You see, Joss had a problem and it was that he needed the audience to sympathize with and invest in Oz quickly and effectively but he couldn't waste a lot of time building their relationship.  He had to do it quickly and effectively in one scene.  Here is a transcript of that scene:

Willow: Do you want to make out with me?
Oz: What?
Willow: With me.  Make out.  Do you want to?
Oz: That time you said it backwards.
Willow: Forget it.  I'm sorry... (beat) Well do you?
Oz: Sometimes when I'm sitting in class, I'm not thinking about class, 'cause, that could never happen, and I'll think about kissing you and then everything stops.  It's like, freeze frame.  Willow kissage.

She is drawn in by this -- so a bit taken aback when instead of kissing her, he just looks out the window again.  There is a moment of confused wilence before he remembers himself and speaks again.

Oz (cont'd): I'm not gonna kiss you.
Willow: What? But... freeze frame...
Oz: Well, to the casual observer, it looks like you want to make your friend Xander jealous.  Or even the score, or something.  That's on the empty side.  You see, in my fantasy, when I'm kissing you... you're kissing me.

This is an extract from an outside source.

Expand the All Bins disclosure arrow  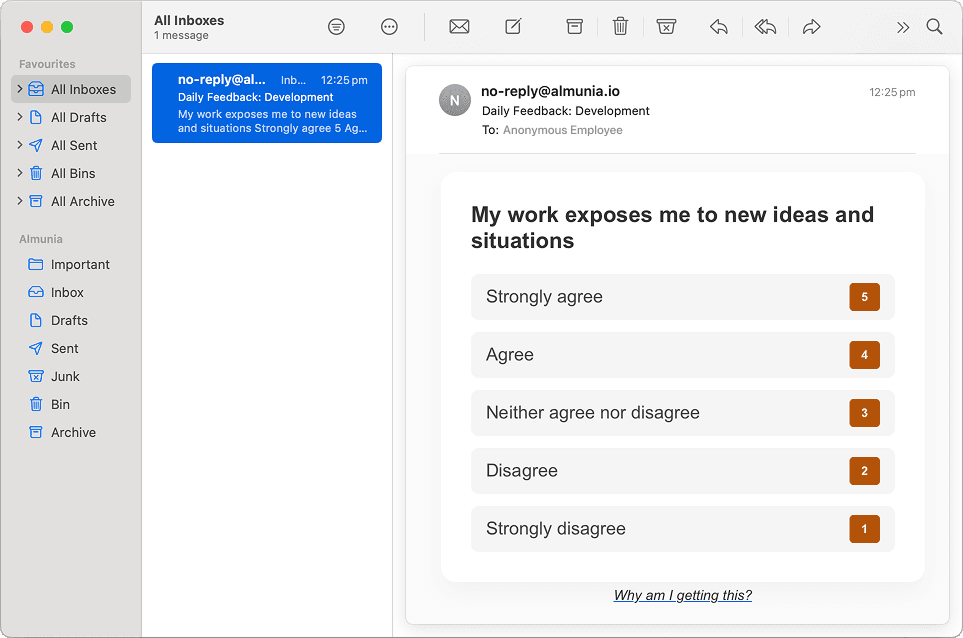coord(20,173)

She can't reply -- she's touched, but she knows he's right about Xander,  Oz smiles at her, serene.

Oz (cont'd): It's okay.  I can wait.

I'm not saying every part of your novel needs to be snap frame, but sometimes you need to get an important emotional resonance across, or an important point.  Instead of spending fifty pages and three different scenes trying to get it across, find a way to bring out the emotion in one, significant act.  Sometimes it's just so much more powerful.



Blogger Rebecca Christiansen said...

Just reading that transcript of the scene made me swoon. *sigh*... and I don't even know what show that is or who those characters are. It's just perfect.

December 17, 2011 at 9:52 PM  
Blogger Kate said...

Point Taken. :)

December 17, 2011 at 9:56 PM  
Blogger Kat Kennedy said...

Becca - it is, isn't it? The scene is so perfectly done!

Kate - oh goodness! I'm so sorry! This post is NOT aimed at you or your novel! I've been working on it for an entire week and I'm only posting today because I finally got a transcript of Whedon's commentary. I had to find someone with a Buffy season 2 disk 4 DVD. I swear!

December 17, 2011 at 10:15 PM  
Blogger Kate said...

LOL, STILL. It IS a good and valuable point. Honestly, I love these posts and I hope there are more of them. Any writer who doesn't want to get better at what they do is a fool. I am no fool.